Still, possible upside for these stocks could come from news that US President-elect Donald Trump’s plans for sweeping new import tariffs are more benign than previously thought, the analysts argued. The unveiling of more aggressive stimulus moves from Beijing may add further support, they said.

While they acknowledged the potential for a squeeze higher in these stocks if either of these two events come to pass, they flagged that they do not believe this is not a moment to “close your eyes and buy” emerging market stocks “regardless of what news comes in.”

Uncertainty surrounds Trump’s trade plans in particular, with the former and future president have threatened to slap levies on allies and adversaries alike — include tariffs of 10% to 60% on goods from China, the world’s biggest emerging market.

They predicted that Trump will likely focus on executive actions when he returns to the White House later this month, and home in on issues like trade, geopolitics and immigration rather than his domestic agenda. Trump, they added, might also be “more to inclined to start forcefully” and potential dial back his actions later “in case of concessions, rather than the other way around.”

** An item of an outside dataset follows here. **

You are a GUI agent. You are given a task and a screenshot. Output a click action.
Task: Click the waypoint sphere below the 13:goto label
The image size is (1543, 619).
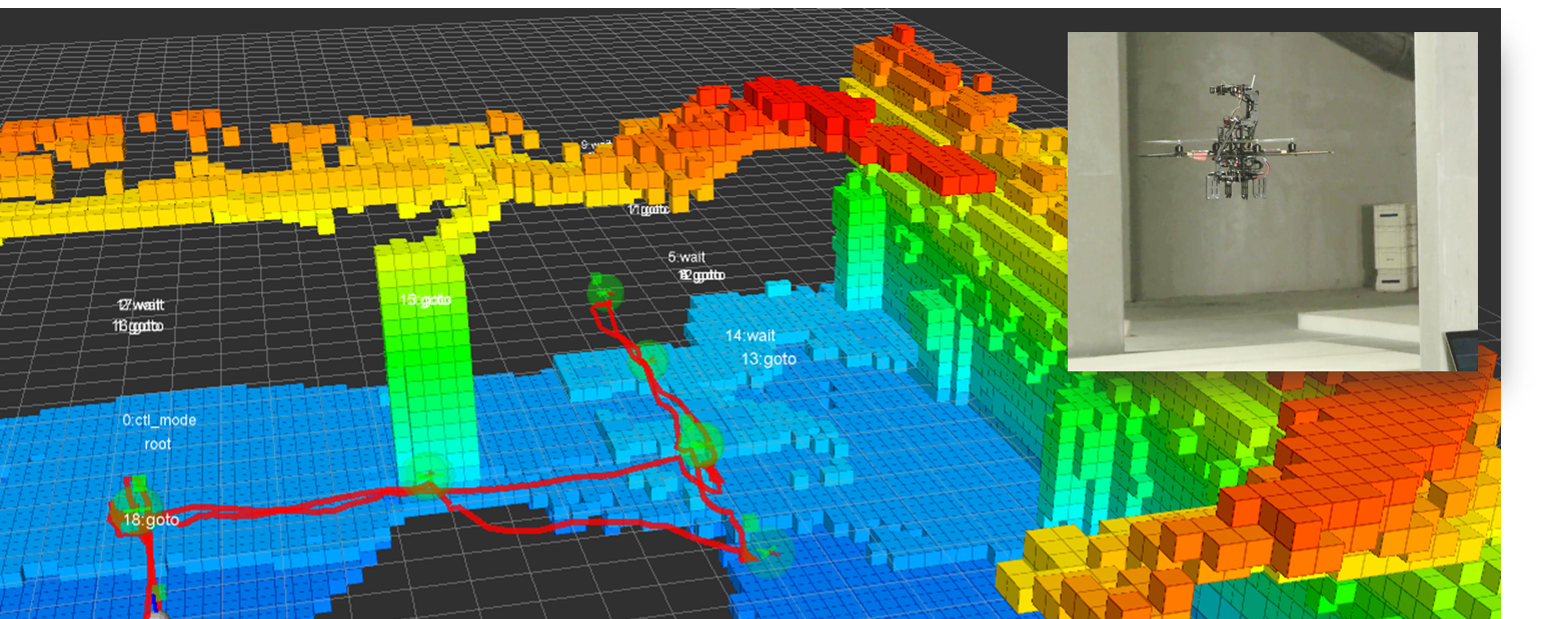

Meanwhile, they flagged that hopes for additional Chinese stimulus are “unlikely” before there is more clarity around Trump’s tariffs, noting that China may want to retain policy options to counter any adverse impact from the duties.

As a result, the analysts said are maintaining an “underweight” position on emerging market stocks.

“We have been advising through [the fourth quarter] to fade the [emerging market] bounce, and stay [underweight] [emerging market versus developed market] equities for the time being,” the analysts wrote. “Fading” refers to an investment strategy that goes against prevailing market trends.